Et pour cause… Le TEF a été conçu par la Chambre de commerce et d’industrie de Paris Île-de-France. Quant au test de compétence du français (TCF), un autre test conçu pour répondre aux exigences du ministère de l’Immigration, de la Francisation et de l’Intégration (MIFI) afin d’obtenir un certificat de sélection du Québec, il est concocté par France Éducation International, un organisme qui relève du gouvernement français.

Je cite quelques extraits des tests préparatoires proposés aux candidats :

– « Les élèves de CM1 et CM2 sont bien arrivés à Belle-Île. »

– « Un bébé a été retrouvé au rayon alcool et vin. Il porte un body… »

– Un rendez-vous pour la « révision de votre voiture ».

– Une « rixe entre bandes dans le 11arrondissement de Paris ».

Manque-t-on d’experts compétents au Québec pour concevoir des tests adaptés à notre contexte linguistique et culturel ?

Bien sûr que non, tonne Bernard Dionne. « J’ai été directeur du Centre collégial de développement de matériel didactique, qui fournit du matériel pédagogique pour tous les cégeps de la province depuis une trentaine d’années, notamment en français langue seconde. C’est la raison pour laquelle ça m’a tellement choqué. On a des ressources au Québec. Ça vaut aussi pour le milieu universitaire ! Je ne comprends pas qu’on n’ait pas fait l’effort d’adapter ce questionnaire à notre réalité. »

Sa conjointe Danielle Nepveu, aussi professeure d’histoire à la retraite, et son beau-frère, l’écrivain et professeur de littérature Pierre Nepveu, qui participent au même projet bénévole d’aide à la francisation, ont été tout aussi estomaqués en prenant connaissance de ces tests.

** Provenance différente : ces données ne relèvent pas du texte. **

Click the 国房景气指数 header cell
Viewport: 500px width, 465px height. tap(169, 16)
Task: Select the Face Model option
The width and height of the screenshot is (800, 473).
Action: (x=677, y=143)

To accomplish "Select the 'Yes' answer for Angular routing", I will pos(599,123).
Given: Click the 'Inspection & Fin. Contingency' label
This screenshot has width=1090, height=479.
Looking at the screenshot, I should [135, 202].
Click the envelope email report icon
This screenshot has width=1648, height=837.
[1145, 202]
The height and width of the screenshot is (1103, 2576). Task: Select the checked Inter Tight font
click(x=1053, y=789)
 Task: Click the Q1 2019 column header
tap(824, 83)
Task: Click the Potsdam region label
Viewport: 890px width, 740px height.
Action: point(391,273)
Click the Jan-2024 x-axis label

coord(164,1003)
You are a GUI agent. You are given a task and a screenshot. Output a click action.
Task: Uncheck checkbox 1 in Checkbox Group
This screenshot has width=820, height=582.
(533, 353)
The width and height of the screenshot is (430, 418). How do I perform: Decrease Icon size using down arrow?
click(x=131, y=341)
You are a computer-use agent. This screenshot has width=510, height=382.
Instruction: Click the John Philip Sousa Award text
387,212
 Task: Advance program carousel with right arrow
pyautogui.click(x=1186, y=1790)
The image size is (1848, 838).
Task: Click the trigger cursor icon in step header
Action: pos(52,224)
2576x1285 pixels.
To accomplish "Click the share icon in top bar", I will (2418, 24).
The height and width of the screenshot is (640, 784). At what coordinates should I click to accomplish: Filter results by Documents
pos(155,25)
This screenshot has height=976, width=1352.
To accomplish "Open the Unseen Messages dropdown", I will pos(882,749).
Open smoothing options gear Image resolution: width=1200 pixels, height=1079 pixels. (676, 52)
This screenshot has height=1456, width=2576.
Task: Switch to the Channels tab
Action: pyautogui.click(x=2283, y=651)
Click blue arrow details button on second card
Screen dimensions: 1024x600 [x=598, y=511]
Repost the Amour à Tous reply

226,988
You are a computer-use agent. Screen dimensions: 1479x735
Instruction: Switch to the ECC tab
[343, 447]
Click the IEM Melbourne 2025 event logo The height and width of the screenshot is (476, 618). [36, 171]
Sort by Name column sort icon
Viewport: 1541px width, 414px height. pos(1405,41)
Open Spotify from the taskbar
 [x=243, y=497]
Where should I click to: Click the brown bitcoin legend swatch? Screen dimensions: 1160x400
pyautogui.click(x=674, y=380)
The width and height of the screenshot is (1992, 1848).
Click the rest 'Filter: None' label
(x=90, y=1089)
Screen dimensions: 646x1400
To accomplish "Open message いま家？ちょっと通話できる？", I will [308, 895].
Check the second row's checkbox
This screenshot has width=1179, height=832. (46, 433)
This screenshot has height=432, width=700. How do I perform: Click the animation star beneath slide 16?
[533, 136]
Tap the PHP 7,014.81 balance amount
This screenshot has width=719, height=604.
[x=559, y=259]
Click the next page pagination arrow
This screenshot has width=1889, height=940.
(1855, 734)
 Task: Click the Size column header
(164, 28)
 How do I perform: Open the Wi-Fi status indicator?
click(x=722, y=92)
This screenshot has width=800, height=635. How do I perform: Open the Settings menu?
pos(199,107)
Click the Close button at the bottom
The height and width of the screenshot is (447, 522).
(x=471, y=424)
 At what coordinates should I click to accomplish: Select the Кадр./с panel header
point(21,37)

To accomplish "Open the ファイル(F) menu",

« Comment expliquer un tel colonialisme culturel ? », se demande Danielle Nepveu.

En accompagnant une candidate à l’immigration argentine dans sa préparation au test de compréhension orale, Pierre Nepveu a été stupéfait de voir qu’un test conçu pour des futurs immigrants au Québec fait fi des spécificités québécoises.

Ici, je regrette, on ne fait pas du shopping, on fait du magasinage et c’est très bien comme ça ! Est-ce si compliqué de concevoir un test qui soit dans une langue plus conforme à celle que l’on parle ici, avec une terminologie adaptée ?

Pierre Nepveu, écrivain et professeur de littérature

Les gouvernements successifs ont pourtant eu amplement le temps de le faire, rappelle Pierre Nepveu. « La loi 101 date de 1977 ! Comment se fait-il que l’on n’ait même pas pu, depuis ce temps-là, concevoir des tests pour les allophones qui soient convenables et conformes un tant soit peu avec la langue québécoise ? Après si longtemps, est-ce à dire que ce n’est pas une priorité des gouvernements ? »

Du coup, comme on dit dans la mère patrie, ce constat : après toutes ces années, même si le mot « francisation » a été ajouté au nom du ministère québécois de l’Immigration, il semble que l’on en soit toujours à la francisation au temps des colons.

Des tests « made in France » déjà dénoncés

Comment se fait-il que ces tests de français ne soient pas conçus au Québec ?

« Le test de français dont il est question est reconnu par le MIFI depuis 2006 et il constitue un des moyens offerts aux candidats pour démontrer l’atteinte d’un niveau de compétence linguistique exigé par les programmes d’immigration. Il est à noter également que la reconnaissance de ce test de français a été effectuée sous le précédent gouvernement », m’a répondu par courriel Flore Bouchon, attachée de presse de la ministre de l’Immigration, de la Francisation et de l’Intégration, Nadine Girault.

Les organismes français qui ont conçu ces tests internationaux standardisés ont agréé plus de 1000 points de service dans le monde, ce qui permet aux candidats à l’immigration de démontrer leurs compétences linguistiques au moment de déposer leur demande, indique le MIFI.

En janvier 2014, Le Devoir avait déjà dénoncé ces tests linguistiques « made in France ». Le gouvernement de Pauline Marois avait alors promis des changements. Depuis, le MIFI rapporte que des éléments contextualisés pour le Québec et des dialogues avec des comédiens à l’accent québécois ont été ajoutés. Mais les tests sont toujours conçus en France. L’épreuve de production écrite est aussi corrigée en France.

« Nous sommes actuellement à évaluer une amélioration des façons de faire pour démontrer une maîtrise du français et mieux répondre aux besoins des personnes immigrantes », a dit l’attachée de presse de la ministre Girault.